§ PROBLEM STATEMENT
Every entry that follows is to be duplicated exactly.

(Dataset records)
BEGIN
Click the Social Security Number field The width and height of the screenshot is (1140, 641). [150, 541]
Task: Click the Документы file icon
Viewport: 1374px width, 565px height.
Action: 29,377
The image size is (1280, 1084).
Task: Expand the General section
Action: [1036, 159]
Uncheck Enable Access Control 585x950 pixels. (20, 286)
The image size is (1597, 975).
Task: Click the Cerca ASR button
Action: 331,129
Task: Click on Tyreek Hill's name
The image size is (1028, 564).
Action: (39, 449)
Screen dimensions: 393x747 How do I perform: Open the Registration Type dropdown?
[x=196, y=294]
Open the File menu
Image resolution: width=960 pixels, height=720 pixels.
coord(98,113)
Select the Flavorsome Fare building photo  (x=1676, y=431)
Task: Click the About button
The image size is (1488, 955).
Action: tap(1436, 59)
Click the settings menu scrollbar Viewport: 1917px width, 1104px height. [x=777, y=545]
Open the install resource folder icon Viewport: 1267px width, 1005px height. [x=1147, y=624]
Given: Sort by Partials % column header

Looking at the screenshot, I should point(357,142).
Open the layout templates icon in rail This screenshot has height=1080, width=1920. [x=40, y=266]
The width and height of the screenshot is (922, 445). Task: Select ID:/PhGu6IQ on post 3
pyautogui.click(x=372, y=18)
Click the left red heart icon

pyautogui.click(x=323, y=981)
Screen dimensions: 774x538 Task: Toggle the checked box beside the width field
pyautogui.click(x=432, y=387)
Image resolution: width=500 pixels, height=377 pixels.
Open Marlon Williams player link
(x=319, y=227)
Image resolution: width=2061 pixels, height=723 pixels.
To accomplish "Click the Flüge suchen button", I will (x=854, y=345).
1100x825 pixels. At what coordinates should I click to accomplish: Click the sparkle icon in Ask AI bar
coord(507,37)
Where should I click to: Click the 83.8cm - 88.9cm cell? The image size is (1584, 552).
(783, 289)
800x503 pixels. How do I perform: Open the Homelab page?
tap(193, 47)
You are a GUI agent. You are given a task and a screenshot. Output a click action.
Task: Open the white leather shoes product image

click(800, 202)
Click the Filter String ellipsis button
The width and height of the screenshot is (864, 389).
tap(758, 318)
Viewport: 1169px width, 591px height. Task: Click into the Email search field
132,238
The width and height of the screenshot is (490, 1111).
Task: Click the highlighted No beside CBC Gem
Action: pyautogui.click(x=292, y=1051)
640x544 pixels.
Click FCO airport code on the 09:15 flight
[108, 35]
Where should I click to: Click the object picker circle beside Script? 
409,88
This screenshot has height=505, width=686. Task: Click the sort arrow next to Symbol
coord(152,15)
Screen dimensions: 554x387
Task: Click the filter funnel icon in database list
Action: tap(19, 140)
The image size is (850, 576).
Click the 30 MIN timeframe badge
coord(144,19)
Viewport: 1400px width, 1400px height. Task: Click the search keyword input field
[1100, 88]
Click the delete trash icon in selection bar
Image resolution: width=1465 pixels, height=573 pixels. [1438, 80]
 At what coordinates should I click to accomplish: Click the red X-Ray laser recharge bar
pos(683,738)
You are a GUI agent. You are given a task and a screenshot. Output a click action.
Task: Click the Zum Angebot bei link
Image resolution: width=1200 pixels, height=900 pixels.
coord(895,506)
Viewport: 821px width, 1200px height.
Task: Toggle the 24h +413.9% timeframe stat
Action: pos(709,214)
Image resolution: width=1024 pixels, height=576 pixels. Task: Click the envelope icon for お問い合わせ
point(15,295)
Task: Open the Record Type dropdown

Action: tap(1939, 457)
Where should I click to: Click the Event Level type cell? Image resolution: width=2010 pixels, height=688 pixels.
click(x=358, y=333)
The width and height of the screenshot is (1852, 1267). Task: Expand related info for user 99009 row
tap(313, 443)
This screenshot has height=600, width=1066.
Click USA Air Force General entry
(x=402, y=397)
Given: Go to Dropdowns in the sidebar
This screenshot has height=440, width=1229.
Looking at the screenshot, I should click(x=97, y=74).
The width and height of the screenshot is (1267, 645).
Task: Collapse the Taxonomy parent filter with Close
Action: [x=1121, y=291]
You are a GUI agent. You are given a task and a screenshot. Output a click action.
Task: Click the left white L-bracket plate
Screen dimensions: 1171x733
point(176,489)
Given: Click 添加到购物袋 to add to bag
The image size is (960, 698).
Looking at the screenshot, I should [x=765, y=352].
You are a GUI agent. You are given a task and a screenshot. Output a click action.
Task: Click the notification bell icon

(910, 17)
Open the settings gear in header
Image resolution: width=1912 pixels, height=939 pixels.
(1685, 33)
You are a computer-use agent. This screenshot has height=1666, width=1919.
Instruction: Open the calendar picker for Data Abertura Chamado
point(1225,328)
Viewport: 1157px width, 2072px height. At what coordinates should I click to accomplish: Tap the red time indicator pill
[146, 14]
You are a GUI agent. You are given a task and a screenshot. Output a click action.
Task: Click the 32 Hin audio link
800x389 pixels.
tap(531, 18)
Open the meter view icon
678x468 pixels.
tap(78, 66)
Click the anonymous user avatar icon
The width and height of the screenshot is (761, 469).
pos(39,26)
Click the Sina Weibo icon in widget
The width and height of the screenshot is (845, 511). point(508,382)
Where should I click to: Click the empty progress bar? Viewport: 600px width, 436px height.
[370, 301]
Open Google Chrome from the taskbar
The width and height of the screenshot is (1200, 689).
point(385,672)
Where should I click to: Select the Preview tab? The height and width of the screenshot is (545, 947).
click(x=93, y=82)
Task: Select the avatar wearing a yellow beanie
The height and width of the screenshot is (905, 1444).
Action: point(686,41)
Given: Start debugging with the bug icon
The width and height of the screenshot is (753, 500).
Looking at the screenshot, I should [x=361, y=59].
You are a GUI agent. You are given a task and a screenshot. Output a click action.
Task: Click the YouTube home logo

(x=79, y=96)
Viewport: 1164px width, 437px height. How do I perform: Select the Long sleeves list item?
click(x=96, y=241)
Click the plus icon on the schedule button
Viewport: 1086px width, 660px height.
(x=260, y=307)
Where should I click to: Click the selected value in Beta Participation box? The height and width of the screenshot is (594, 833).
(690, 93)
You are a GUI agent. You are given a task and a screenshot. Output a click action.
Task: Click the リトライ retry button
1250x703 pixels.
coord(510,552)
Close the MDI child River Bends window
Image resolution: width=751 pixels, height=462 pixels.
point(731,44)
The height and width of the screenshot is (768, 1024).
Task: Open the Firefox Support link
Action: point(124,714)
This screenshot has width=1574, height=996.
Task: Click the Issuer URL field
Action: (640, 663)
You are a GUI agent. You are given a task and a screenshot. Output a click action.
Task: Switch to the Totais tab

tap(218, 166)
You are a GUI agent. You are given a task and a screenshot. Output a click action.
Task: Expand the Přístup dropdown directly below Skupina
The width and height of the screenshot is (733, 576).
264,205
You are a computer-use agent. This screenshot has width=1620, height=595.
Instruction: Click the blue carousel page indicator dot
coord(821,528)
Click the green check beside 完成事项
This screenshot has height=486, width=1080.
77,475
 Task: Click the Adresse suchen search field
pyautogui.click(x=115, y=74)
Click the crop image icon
END
§ SOLVED PROBLEM
Click the Social Security Number field The width and height of the screenshot is (1140, 641). [150, 541]
Task: Click the Документы file icon
Viewport: 1374px width, 565px height.
Action: 29,377
The image size is (1280, 1084).
Task: Expand the General section
Action: [1036, 159]
Uncheck Enable Access Control 585x950 pixels. (20, 286)
The image size is (1597, 975).
Task: Click the Cerca ASR button
Action: 331,129
Task: Click on Tyreek Hill's name
The image size is (1028, 564).
Action: (39, 449)
Screen dimensions: 393x747 How do I perform: Open the Registration Type dropdown?
[x=196, y=294]
Open the File menu
Image resolution: width=960 pixels, height=720 pixels.
coord(98,113)
Select the Flavorsome Fare building photo  (x=1676, y=431)
Task: Click the About button
The image size is (1488, 955).
Action: tap(1436, 59)
Click the settings menu scrollbar Viewport: 1917px width, 1104px height. [x=777, y=545]
Open the install resource folder icon Viewport: 1267px width, 1005px height. [x=1147, y=624]
Given: Sort by Partials % column header

Looking at the screenshot, I should point(357,142).
Open the layout templates icon in rail This screenshot has height=1080, width=1920. [x=40, y=266]
The width and height of the screenshot is (922, 445). Task: Select ID:/PhGu6IQ on post 3
pyautogui.click(x=372, y=18)
Click the left red heart icon

pyautogui.click(x=323, y=981)
Screen dimensions: 774x538 Task: Toggle the checked box beside the width field
pyautogui.click(x=432, y=387)
Image resolution: width=500 pixels, height=377 pixels.
Open Marlon Williams player link
(x=319, y=227)
Image resolution: width=2061 pixels, height=723 pixels.
To accomplish "Click the Flüge suchen button", I will (x=854, y=345).
1100x825 pixels. At what coordinates should I click to accomplish: Click the sparkle icon in Ask AI bar
coord(507,37)
Where should I click to: Click the 83.8cm - 88.9cm cell? The image size is (1584, 552).
(783, 289)
800x503 pixels. How do I perform: Open the Homelab page?
tap(193, 47)
You are a GUI agent. You are given a task and a screenshot. Output a click action.
Task: Open the white leather shoes product image

click(800, 202)
Click the Filter String ellipsis button
The width and height of the screenshot is (864, 389).
tap(758, 318)
Viewport: 1169px width, 591px height. Task: Click into the Email search field
132,238
The width and height of the screenshot is (490, 1111).
Task: Click the highlighted No beside CBC Gem
Action: pyautogui.click(x=292, y=1051)
640x544 pixels.
Click FCO airport code on the 09:15 flight
[108, 35]
Where should I click to: Click the object picker circle beside Script? 
409,88
This screenshot has height=505, width=686. Task: Click the sort arrow next to Symbol
coord(152,15)
Screen dimensions: 554x387
Task: Click the filter funnel icon in database list
Action: tap(19, 140)
The image size is (850, 576).
Click the 30 MIN timeframe badge
coord(144,19)
Viewport: 1400px width, 1400px height. Task: Click the search keyword input field
[1100, 88]
Click the delete trash icon in selection bar
Image resolution: width=1465 pixels, height=573 pixels. [1438, 80]
 At what coordinates should I click to accomplish: Click the red X-Ray laser recharge bar
pos(683,738)
You are a GUI agent. You are given a task and a screenshot. Output a click action.
Task: Click the Zum Angebot bei link
Image resolution: width=1200 pixels, height=900 pixels.
coord(895,506)
Viewport: 821px width, 1200px height.
Task: Toggle the 24h +413.9% timeframe stat
Action: pos(709,214)
Image resolution: width=1024 pixels, height=576 pixels. Task: Click the envelope icon for お問い合わせ
point(15,295)
Task: Open the Record Type dropdown

Action: tap(1939, 457)
Where should I click to: Click the Event Level type cell? Image resolution: width=2010 pixels, height=688 pixels.
click(x=358, y=333)
The width and height of the screenshot is (1852, 1267). Task: Expand related info for user 99009 row
tap(313, 443)
This screenshot has height=600, width=1066.
Click USA Air Force General entry
(x=402, y=397)
Given: Go to Dropdowns in the sidebar
This screenshot has height=440, width=1229.
Looking at the screenshot, I should click(x=97, y=74).
The width and height of the screenshot is (1267, 645).
Task: Collapse the Taxonomy parent filter with Close
Action: [x=1121, y=291]
You are a GUI agent. You are given a task and a screenshot. Output a click action.
Task: Click the left white L-bracket plate
Screen dimensions: 1171x733
point(176,489)
Given: Click 添加到购物袋 to add to bag
The image size is (960, 698).
Looking at the screenshot, I should [x=765, y=352].
You are a GUI agent. You are given a task and a screenshot. Output a click action.
Task: Click the notification bell icon

(910, 17)
Open the settings gear in header
Image resolution: width=1912 pixels, height=939 pixels.
(1685, 33)
You are a computer-use agent. This screenshot has height=1666, width=1919.
Instruction: Open the calendar picker for Data Abertura Chamado
point(1225,328)
Viewport: 1157px width, 2072px height. At what coordinates should I click to accomplish: Tap the red time indicator pill
[146, 14]
You are a GUI agent. You are given a task and a screenshot. Output a click action.
Task: Click the 32 Hin audio link
800x389 pixels.
tap(531, 18)
Open the meter view icon
678x468 pixels.
tap(78, 66)
Click the anonymous user avatar icon
The width and height of the screenshot is (761, 469).
pos(39,26)
Click the Sina Weibo icon in widget
The width and height of the screenshot is (845, 511). point(508,382)
Where should I click to: Click the empty progress bar? Viewport: 600px width, 436px height.
[370, 301]
Open Google Chrome from the taskbar
The width and height of the screenshot is (1200, 689).
point(385,672)
Where should I click to: Select the Preview tab? The height and width of the screenshot is (545, 947).
click(x=93, y=82)
Task: Select the avatar wearing a yellow beanie
The height and width of the screenshot is (905, 1444).
Action: point(686,41)
Given: Start debugging with the bug icon
The width and height of the screenshot is (753, 500).
Looking at the screenshot, I should [x=361, y=59].
You are a GUI agent. You are given a task and a screenshot. Output a click action.
Task: Click the YouTube home logo

(x=79, y=96)
Viewport: 1164px width, 437px height. How do I perform: Select the Long sleeves list item?
click(x=96, y=241)
Click the plus icon on the schedule button
Viewport: 1086px width, 660px height.
(x=260, y=307)
Where should I click to: Click the selected value in Beta Participation box? The height and width of the screenshot is (594, 833).
(690, 93)
You are a GUI agent. You are given a task and a screenshot. Output a click action.
Task: Click the リトライ retry button
1250x703 pixels.
coord(510,552)
Close the MDI child River Bends window
Image resolution: width=751 pixels, height=462 pixels.
point(731,44)
The height and width of the screenshot is (768, 1024).
Task: Open the Firefox Support link
Action: point(124,714)
This screenshot has width=1574, height=996.
Task: Click the Issuer URL field
Action: (640, 663)
You are a GUI agent. You are given a task and a screenshot. Output a click action.
Task: Switch to the Totais tab

tap(218, 166)
You are a GUI agent. You are given a task and a screenshot. Output a click action.
Task: Expand the Přístup dropdown directly below Skupina
The width and height of the screenshot is (733, 576).
264,205
You are a computer-use agent. This screenshot has width=1620, height=595.
Instruction: Click the blue carousel page indicator dot
coord(821,528)
Click the green check beside 完成事项
This screenshot has height=486, width=1080.
77,475
 Task: Click the Adresse suchen search field
pyautogui.click(x=115, y=74)
Click the crop image icon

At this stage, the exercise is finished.